# Hedonic hotspot interactions for the generation of 'liking' and 'wanting'

> **NIH NIH F31** · UNIVERSITY OF MICHIGAN AT ANN ARBOR · 2021 · $29,648

## Abstract

PROJECT SUMMARY: The primary role of this proposal is to investigate the corticolimbic circuitry that
controls `liking' reactions to rewards, such as palatable sweet tastes. `Liking', `wanting', and learning are three
distinct components of reward, with distinguishable brain mechanisms, which interact to guide motivated
behavior.1,2 Most research on brain reward mechanisms has traditionally focused on learning and `wanting',
because of the challenges in measuring `liking' in independent ways to identify its neural mechanisms. Yet,
`liking' dysfunction are important components of neuropsychiatric disorders, including depression, and so its
neurobiology is important to understand. One method that has successfully measured `liking' is the affective taste
reactivity test, which measures affective orofacial expressions to various tastes, which are homologous across
various species of animals, and which has identified underlying brain mechanisms.3–5 Studies using measures
of affective `liking' reactions to taste have shown `liking' is controlled by a network of brain hedonic hotspots in
corticolimbic sites including nucleus accumbens, ventral pallidum, orbitofrontal cortex, and insula.6–12 Research
in our lab, including my own, has shown that optogenetically activating the hotspots can amplify `liking'
reactions to the hedonic impact of palatable sucrose reward. 13–16 Activating a hedonic hotspot to amplify `liking'
also recruits Fos expression in the other hedonic hotspots, suggesting they're all simultaneously recruited into
action. 6,17 However, while these hedonic hotspots are thought to mutually recruit and interact to produce `liking'
enhancements, the anatomical projections connecting them have not been identified, as direct projections
between hotspots do not exist 18,19. The current proposal will investigate the indirect anatomical connections
and functional recruitment and interactions within the hedonic hotspot circuitry that amplifies
intense `liking' expressions for palatable rewards.

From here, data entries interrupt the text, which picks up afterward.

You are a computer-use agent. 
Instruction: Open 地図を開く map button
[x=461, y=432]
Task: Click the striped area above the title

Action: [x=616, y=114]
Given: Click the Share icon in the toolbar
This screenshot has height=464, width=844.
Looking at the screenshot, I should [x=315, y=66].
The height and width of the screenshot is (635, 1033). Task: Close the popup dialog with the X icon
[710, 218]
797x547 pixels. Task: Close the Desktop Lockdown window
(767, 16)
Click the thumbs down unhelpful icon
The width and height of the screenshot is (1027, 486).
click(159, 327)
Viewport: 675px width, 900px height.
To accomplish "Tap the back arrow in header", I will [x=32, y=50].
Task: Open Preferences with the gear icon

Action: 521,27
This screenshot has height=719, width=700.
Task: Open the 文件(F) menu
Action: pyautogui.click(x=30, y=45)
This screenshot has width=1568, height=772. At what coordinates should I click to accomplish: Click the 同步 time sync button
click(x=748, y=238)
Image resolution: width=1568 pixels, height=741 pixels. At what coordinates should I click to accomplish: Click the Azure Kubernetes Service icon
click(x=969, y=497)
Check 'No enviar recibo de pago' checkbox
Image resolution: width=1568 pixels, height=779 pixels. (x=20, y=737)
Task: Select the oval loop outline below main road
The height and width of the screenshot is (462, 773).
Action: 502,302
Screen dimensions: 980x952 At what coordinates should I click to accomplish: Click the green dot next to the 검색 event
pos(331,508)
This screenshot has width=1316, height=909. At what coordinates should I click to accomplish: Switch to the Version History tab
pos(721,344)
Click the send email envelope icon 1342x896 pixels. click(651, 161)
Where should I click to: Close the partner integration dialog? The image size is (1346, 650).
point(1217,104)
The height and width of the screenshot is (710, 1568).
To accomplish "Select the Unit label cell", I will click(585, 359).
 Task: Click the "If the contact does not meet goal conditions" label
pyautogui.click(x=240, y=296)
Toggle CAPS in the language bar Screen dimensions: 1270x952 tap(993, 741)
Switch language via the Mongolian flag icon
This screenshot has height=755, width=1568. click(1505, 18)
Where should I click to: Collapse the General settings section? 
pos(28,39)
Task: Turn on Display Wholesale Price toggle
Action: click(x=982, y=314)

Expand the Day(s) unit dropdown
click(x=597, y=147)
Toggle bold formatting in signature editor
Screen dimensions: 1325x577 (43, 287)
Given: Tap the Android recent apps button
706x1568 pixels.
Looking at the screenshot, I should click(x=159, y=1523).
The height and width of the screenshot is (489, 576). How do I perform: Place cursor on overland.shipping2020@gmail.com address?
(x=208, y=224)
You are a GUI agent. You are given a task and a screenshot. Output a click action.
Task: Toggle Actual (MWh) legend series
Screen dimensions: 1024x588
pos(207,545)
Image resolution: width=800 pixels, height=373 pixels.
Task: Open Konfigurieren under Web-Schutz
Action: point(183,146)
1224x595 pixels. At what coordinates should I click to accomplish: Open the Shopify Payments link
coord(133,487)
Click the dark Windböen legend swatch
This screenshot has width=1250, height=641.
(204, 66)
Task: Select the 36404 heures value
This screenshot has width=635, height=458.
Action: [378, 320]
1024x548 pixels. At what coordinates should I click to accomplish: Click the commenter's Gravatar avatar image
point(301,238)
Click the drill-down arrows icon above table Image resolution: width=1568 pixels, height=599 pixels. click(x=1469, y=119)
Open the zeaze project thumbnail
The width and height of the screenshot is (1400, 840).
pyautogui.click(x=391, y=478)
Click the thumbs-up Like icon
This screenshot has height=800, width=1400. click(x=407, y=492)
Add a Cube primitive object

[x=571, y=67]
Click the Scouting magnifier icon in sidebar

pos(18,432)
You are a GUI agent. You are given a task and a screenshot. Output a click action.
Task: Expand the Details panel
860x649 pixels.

First, the anatomical afferent and efferent projections
of the hedonic hotspots in NAc, VP, insula, and OFC will be identified, using anterograde and retrograde mapping
techniques to identify potential sites of convergence between OFC and NAc hotspots, and between NAc
and VP hotspots. A novel high spatial resolution atlas brain mapping technique will be used in order to
standardize connectivity patterns onto the Swanson rat brain atlas.20–22 The hypothesis that unanimous
recruitment of the hedonic hotspots is necessary for `liking' enhancement will also be tested by activating
one hedonic hotspot and simultaneously disrupting another during taste `liking' reactions. Results from these
experiments will provide insights into the functional circuitry that mediates reward `liking' that may contribute
to understanding various neuropsychiatric disorders. Through the proposed training, I will learn new
techniques, including neuroanatomical projection mapping, brain ...

## Key facts

- **NIH application ID:** 10152758
- **Project number:** 1F31MH125613-01
- **Recipient organization:** UNIVERSITY OF MICHIGAN AT ANN ARBOR
- **Principal Investigator:** Ileana Morales
- **Activity code:** F31 (R01, R21, SBIR, etc.)
- **Funding institute:** NIH
- **Fiscal year:** 2021
- **Award amount:** $29,648
- **Award type:** 1
- **Project period:** 2021-01-01 → 2021-08-31

## Primary source

NIH RePORTER: https://reporter.nih.gov/project-details/10152758

## Citation

> US National Institutes of Health, RePORTER application 10152758, Hedonic hotspot interactions for the generation of 'liking' and 'wanting' (1F31MH125613-01). Retrieved via AI Analytics 2026-05-23 from https://api.ai-analytics.org/grant/nih/10152758. Licensed CC0.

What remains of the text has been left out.